:: THE TASK ::
For each entry, return the text exactly and omit any image.

(Data extracted from a collection)

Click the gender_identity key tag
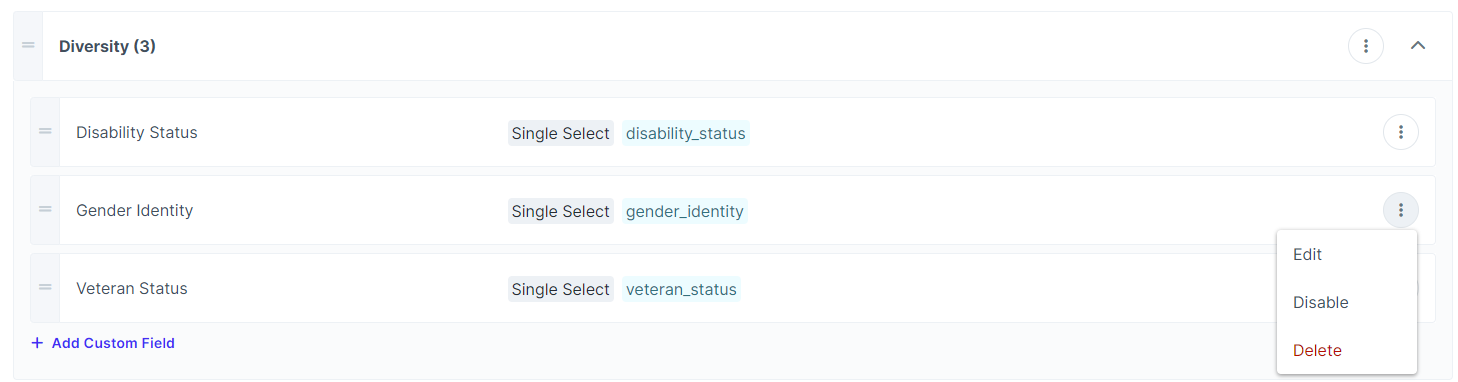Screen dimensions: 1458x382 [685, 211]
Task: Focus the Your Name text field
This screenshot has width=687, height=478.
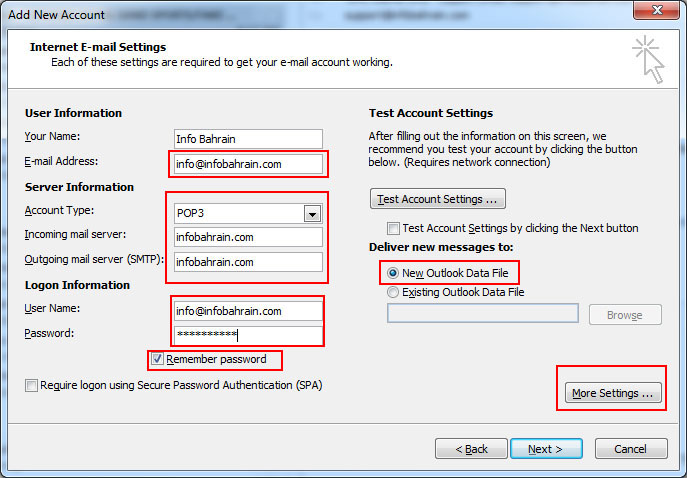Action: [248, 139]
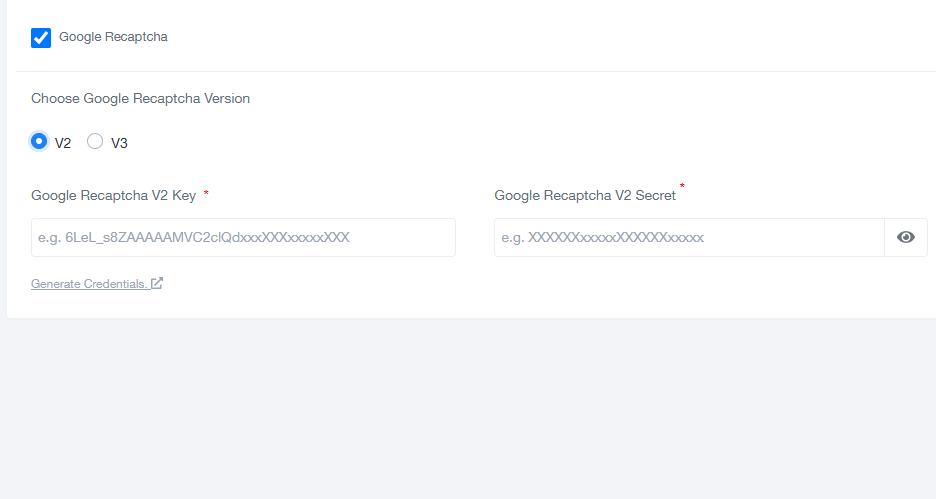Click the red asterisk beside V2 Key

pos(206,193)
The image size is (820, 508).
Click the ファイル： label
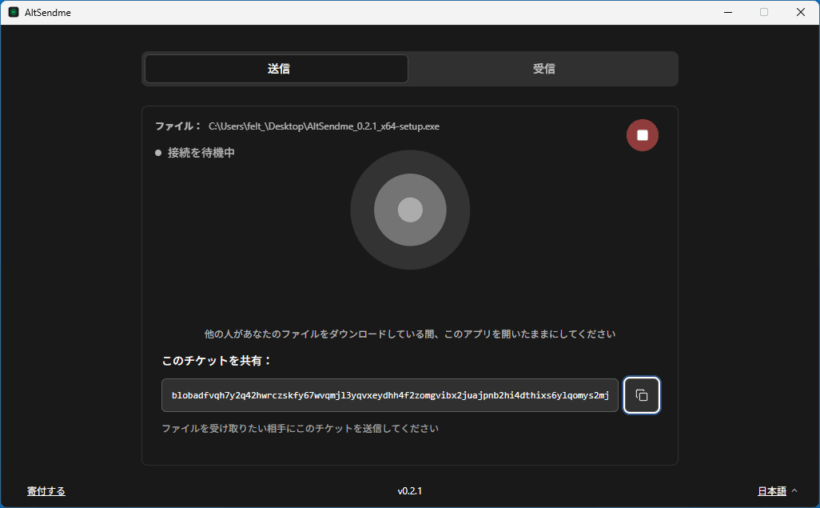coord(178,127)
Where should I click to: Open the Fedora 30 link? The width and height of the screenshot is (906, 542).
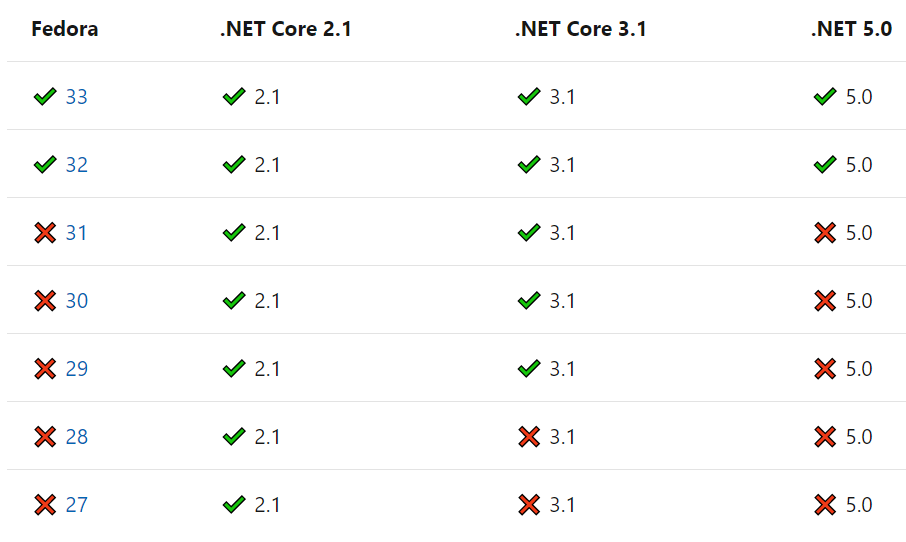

:: SOLVED PROBLEM ::
Click the gender_identity key tag
Screen dimensions: 1458x382 [685, 211]
Task: Focus the Your Name text field
This screenshot has width=687, height=478.
Action: [248, 139]
Click the red asterisk beside V2 Key

pos(206,193)
The image size is (820, 508).
Click the ファイル： label
coord(178,127)
Where should I click to: Open the Fedora 30 link? The width and height of the screenshot is (906, 542).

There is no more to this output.